── DATA FOR PROCESSING ──

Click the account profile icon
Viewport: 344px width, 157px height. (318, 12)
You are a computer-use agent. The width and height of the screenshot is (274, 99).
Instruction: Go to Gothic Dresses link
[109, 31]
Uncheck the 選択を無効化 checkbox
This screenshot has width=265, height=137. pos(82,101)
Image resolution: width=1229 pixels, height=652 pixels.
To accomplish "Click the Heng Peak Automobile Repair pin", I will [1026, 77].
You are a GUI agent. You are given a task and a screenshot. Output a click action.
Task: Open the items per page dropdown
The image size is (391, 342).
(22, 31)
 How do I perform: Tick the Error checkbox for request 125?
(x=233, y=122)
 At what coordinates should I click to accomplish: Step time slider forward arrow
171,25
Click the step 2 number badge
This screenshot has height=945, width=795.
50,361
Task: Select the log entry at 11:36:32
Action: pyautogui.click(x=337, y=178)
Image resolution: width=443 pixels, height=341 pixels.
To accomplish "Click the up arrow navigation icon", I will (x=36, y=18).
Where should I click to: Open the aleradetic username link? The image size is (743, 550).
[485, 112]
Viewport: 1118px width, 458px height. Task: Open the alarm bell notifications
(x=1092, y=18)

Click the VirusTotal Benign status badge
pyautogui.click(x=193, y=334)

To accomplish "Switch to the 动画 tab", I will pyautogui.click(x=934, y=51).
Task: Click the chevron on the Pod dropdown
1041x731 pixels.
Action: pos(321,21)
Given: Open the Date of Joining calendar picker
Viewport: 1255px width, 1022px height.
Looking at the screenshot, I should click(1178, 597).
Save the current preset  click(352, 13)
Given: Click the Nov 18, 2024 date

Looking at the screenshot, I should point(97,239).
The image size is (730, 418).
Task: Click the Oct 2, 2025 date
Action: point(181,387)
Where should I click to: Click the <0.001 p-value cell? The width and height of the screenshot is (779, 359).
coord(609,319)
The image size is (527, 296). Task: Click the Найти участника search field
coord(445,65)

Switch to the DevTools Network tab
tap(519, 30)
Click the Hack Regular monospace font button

───

Each record is to be retyped exactly as written.

Click the account profile icon
Viewport: 344px width, 157px height. (318, 12)
You are a computer-use agent. The width and height of the screenshot is (274, 99).
Instruction: Go to Gothic Dresses link
[109, 31]
Uncheck the 選択を無効化 checkbox
This screenshot has width=265, height=137. pos(82,101)
Image resolution: width=1229 pixels, height=652 pixels.
To accomplish "Click the Heng Peak Automobile Repair pin", I will [1026, 77].
You are a GUI agent. You are given a task and a screenshot. Output a click action.
Task: Open the items per page dropdown
The image size is (391, 342).
(22, 31)
 How do I perform: Tick the Error checkbox for request 125?
(x=233, y=122)
 At what coordinates should I click to accomplish: Step time slider forward arrow
171,25
Click the step 2 number badge
This screenshot has height=945, width=795.
50,361
Task: Select the log entry at 11:36:32
Action: pyautogui.click(x=337, y=178)
Image resolution: width=443 pixels, height=341 pixels.
To accomplish "Click the up arrow navigation icon", I will (x=36, y=18).
Where should I click to: Open the aleradetic username link? The image size is (743, 550).
[485, 112]
Viewport: 1118px width, 458px height. Task: Open the alarm bell notifications
(x=1092, y=18)

Click the VirusTotal Benign status badge
pyautogui.click(x=193, y=334)

To accomplish "Switch to the 动画 tab", I will pyautogui.click(x=934, y=51).
Task: Click the chevron on the Pod dropdown
1041x731 pixels.
Action: pos(321,21)
Given: Open the Date of Joining calendar picker
Viewport: 1255px width, 1022px height.
Looking at the screenshot, I should click(1178, 597).
Save the current preset  click(352, 13)
Given: Click the Nov 18, 2024 date

Looking at the screenshot, I should point(97,239).
The image size is (730, 418).
Task: Click the Oct 2, 2025 date
Action: point(181,387)
Where should I click to: Click the <0.001 p-value cell? The width and height of the screenshot is (779, 359).
coord(609,319)
The image size is (527, 296). Task: Click the Найти участника search field
coord(445,65)

Switch to the DevTools Network tab
tap(519, 30)
Click the Hack Regular monospace font button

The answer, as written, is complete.